■ What you are asked to do: Across all the entries below, count each line that holds "Olivier" and report the figure only.

■ Study material:
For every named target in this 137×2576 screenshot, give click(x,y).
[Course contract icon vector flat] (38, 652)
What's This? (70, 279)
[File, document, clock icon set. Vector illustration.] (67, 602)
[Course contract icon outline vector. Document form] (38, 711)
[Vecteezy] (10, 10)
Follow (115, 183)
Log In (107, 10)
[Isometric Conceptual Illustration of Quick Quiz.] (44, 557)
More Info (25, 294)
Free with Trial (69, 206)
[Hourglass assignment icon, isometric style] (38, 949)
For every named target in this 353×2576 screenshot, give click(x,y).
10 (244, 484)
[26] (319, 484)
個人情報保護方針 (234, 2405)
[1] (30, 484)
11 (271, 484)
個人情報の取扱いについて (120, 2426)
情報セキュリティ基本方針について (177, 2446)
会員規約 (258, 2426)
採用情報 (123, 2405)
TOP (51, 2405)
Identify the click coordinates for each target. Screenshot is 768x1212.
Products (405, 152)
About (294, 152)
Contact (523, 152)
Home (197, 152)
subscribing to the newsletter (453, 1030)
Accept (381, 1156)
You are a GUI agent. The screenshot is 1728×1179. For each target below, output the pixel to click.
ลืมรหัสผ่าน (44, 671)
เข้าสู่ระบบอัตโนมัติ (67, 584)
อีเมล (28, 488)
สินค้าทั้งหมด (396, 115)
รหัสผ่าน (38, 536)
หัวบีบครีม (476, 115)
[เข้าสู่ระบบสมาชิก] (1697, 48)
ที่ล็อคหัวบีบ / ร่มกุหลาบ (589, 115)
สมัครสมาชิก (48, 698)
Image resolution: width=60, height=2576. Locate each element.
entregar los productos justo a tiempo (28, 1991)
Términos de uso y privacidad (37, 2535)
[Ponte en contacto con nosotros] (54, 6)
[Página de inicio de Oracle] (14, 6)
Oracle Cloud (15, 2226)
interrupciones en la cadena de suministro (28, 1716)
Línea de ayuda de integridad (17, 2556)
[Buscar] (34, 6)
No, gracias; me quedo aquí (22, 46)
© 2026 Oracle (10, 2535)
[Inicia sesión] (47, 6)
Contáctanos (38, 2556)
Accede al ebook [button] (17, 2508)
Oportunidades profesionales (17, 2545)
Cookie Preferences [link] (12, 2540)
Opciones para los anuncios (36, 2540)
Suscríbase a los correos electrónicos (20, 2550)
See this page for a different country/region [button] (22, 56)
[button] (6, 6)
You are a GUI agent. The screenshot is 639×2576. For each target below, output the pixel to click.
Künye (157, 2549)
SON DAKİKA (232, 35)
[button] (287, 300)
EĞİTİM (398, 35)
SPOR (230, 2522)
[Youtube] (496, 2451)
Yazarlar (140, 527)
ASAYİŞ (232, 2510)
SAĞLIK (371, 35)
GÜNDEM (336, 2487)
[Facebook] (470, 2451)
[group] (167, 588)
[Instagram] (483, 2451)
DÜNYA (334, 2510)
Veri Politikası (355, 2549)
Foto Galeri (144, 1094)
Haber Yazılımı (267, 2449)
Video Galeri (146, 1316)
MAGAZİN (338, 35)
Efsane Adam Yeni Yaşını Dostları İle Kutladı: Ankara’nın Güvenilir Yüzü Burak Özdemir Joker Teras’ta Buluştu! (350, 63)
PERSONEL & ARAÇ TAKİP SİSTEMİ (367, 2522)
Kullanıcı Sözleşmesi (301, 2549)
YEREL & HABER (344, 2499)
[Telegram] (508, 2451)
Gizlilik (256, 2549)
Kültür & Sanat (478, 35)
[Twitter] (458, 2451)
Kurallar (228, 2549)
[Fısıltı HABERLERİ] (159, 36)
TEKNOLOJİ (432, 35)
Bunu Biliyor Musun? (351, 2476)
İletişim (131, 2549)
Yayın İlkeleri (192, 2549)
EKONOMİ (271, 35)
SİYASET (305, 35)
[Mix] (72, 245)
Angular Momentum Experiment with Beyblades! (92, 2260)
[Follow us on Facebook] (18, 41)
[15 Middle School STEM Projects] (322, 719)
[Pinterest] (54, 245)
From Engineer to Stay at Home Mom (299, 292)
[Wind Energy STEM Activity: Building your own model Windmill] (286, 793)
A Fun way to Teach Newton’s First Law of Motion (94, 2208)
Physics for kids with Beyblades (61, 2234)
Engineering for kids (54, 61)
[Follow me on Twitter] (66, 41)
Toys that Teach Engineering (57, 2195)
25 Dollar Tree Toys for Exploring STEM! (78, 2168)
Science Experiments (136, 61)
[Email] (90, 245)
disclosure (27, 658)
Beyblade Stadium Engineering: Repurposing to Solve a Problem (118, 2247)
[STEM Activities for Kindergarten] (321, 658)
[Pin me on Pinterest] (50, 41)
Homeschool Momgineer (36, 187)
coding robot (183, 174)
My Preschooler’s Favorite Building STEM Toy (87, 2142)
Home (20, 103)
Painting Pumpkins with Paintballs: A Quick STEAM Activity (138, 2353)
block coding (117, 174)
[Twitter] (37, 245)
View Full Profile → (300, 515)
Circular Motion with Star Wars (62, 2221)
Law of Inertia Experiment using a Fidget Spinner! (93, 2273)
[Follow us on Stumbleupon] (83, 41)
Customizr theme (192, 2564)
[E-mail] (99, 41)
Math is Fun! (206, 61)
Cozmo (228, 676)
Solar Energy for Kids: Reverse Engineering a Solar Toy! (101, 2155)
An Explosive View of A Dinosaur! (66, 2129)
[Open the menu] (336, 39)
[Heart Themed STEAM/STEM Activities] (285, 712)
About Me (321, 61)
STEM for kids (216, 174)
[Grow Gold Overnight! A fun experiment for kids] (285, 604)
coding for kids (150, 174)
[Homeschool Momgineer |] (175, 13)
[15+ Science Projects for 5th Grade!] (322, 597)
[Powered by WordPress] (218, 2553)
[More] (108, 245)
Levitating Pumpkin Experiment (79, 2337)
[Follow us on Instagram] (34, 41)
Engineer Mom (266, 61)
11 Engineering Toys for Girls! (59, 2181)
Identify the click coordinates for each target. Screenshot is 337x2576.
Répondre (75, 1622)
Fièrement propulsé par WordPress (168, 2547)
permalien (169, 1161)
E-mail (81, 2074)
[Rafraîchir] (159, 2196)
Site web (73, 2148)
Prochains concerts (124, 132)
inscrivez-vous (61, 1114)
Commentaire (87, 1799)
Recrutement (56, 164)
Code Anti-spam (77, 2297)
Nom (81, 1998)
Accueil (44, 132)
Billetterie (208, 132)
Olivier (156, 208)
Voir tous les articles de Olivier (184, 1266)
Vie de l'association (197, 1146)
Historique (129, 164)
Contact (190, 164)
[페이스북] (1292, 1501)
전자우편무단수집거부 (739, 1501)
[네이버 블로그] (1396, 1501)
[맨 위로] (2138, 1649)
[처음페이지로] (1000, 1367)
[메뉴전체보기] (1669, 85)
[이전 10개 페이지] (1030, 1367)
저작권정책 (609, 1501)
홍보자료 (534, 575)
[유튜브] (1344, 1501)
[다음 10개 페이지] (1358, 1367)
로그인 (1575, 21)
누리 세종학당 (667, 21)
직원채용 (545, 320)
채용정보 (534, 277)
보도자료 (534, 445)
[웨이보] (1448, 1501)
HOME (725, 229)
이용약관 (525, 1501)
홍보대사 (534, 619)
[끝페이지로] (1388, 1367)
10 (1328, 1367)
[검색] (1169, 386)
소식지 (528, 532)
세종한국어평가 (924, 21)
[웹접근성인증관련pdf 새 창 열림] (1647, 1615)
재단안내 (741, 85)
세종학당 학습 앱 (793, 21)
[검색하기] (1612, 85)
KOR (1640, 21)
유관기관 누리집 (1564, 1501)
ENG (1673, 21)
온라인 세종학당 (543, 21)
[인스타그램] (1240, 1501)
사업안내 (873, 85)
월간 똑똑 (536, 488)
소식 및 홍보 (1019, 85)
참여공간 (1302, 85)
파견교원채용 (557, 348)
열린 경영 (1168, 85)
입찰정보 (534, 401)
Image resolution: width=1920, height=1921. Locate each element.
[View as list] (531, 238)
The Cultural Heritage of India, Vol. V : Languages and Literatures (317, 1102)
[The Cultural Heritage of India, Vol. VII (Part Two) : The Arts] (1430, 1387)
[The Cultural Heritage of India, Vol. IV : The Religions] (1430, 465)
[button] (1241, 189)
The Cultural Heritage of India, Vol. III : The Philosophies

■ Your response: 2